Damascus Blast Reportedly Caused by 7-Year-Old Girl Carrying Explosive Belt
Agence France Presse/Naharnet/December 16/16/A blast that rocked a police station in southeast Damascus on Friday was caused by a seven-year-old girl carrying a belt of explosives, Syrian media reported. The explosion in the bustling Midan neighborhood of the Syrian capital wounded three police officers, said the al-Watan daily, which is close to the government. "A seven-year-old girl entered the police station, carrying a belt that was detonated from afar," the paper posted on its Facebook page. A police source told al-Watan that she had appeared lost and asked to use the bathroom when the explosives went off. Although rebel groups have fired rockets and mortar rounds into the capital, explosions inside the city itself are rare. Syrian state news agency SANA said earlier there were preliminary reports about a "terrorist explosion at the Midan police station in Damascus."The Syrian Observatory for Human Rights confirmed there had been a blast in Midan but said it could not specify the cause. Observatory head Rami Abdel Rahman told AFP that "one woman" was killed in the blast, but it remained unclear whether she was a suicide bomber or a bystander. In early 2012, a suicide bomber killed 26 people when he blew himself up in Midan. More than 310,000 people have died since Syria's conflict broke out in 2011.
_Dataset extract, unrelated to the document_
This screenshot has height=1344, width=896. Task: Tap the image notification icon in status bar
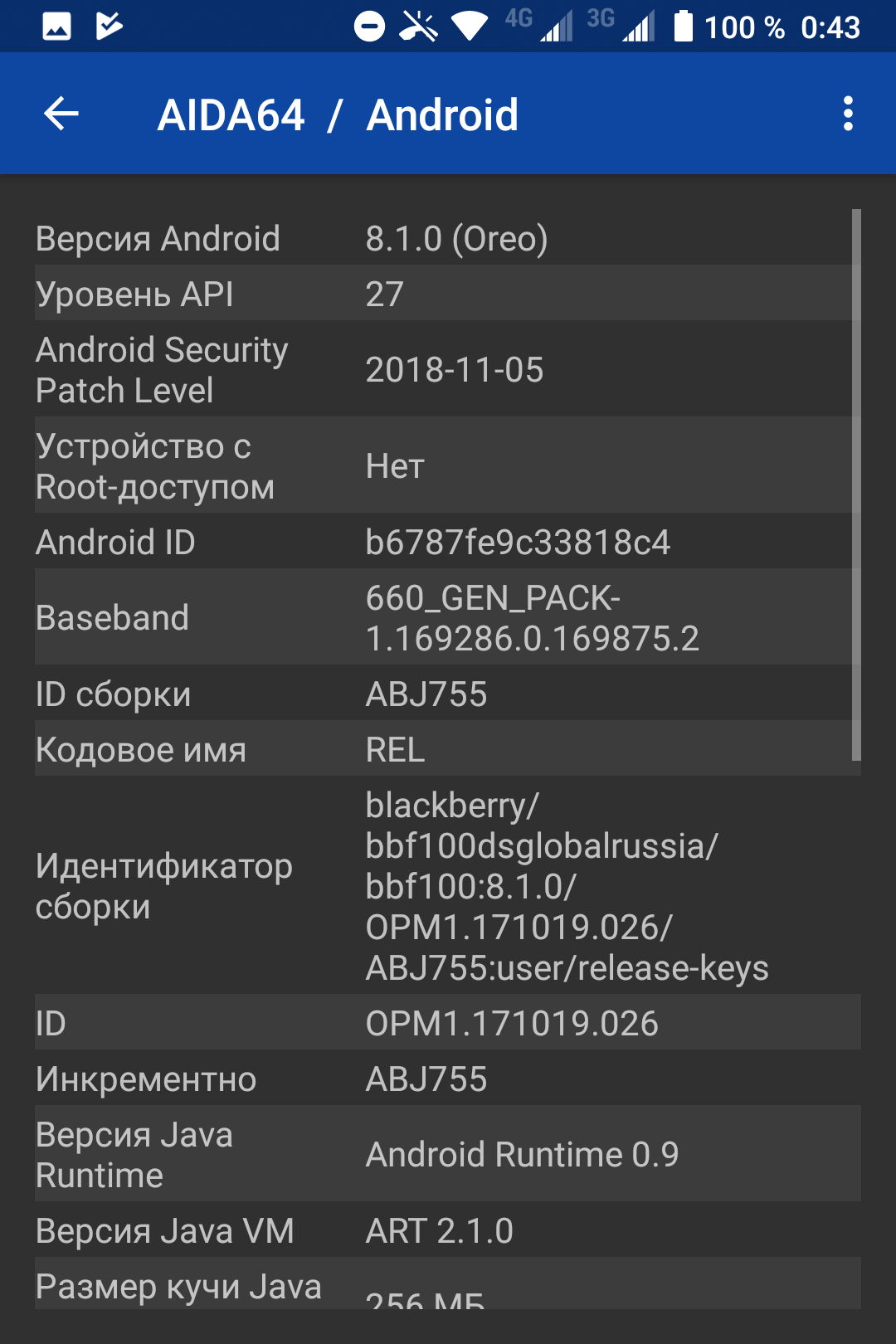[x=56, y=27]
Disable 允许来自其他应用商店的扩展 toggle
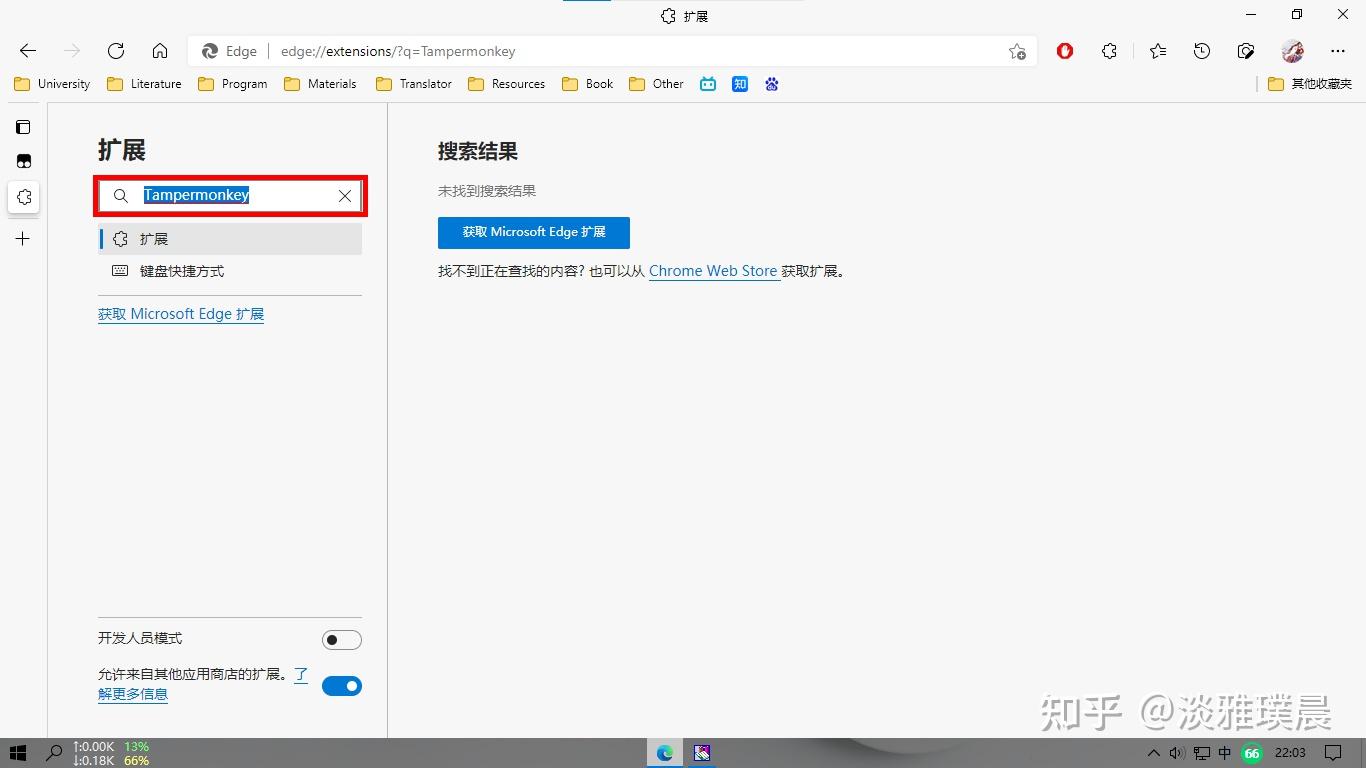The height and width of the screenshot is (768, 1366). click(x=342, y=686)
Russia’s Putin to seek nationwide ceasefire in Syria
Reuters, Tokyo Friday, 16 December 2016/Russian President Vladimir Putin said on Friday that Russia would now pursue talks on a nationwide ceasefire in Syria. Speaking at a news conference during a visit to Japan, Putin said that he had agreed with Turkish President Tayyip Erdogan to hold peace talks on Syria in Kazakhstan’s capital, Astana. Those talks would be in addition to United Nations brokered talks that have been taking place intermittently in Geneva, Putin told reporters.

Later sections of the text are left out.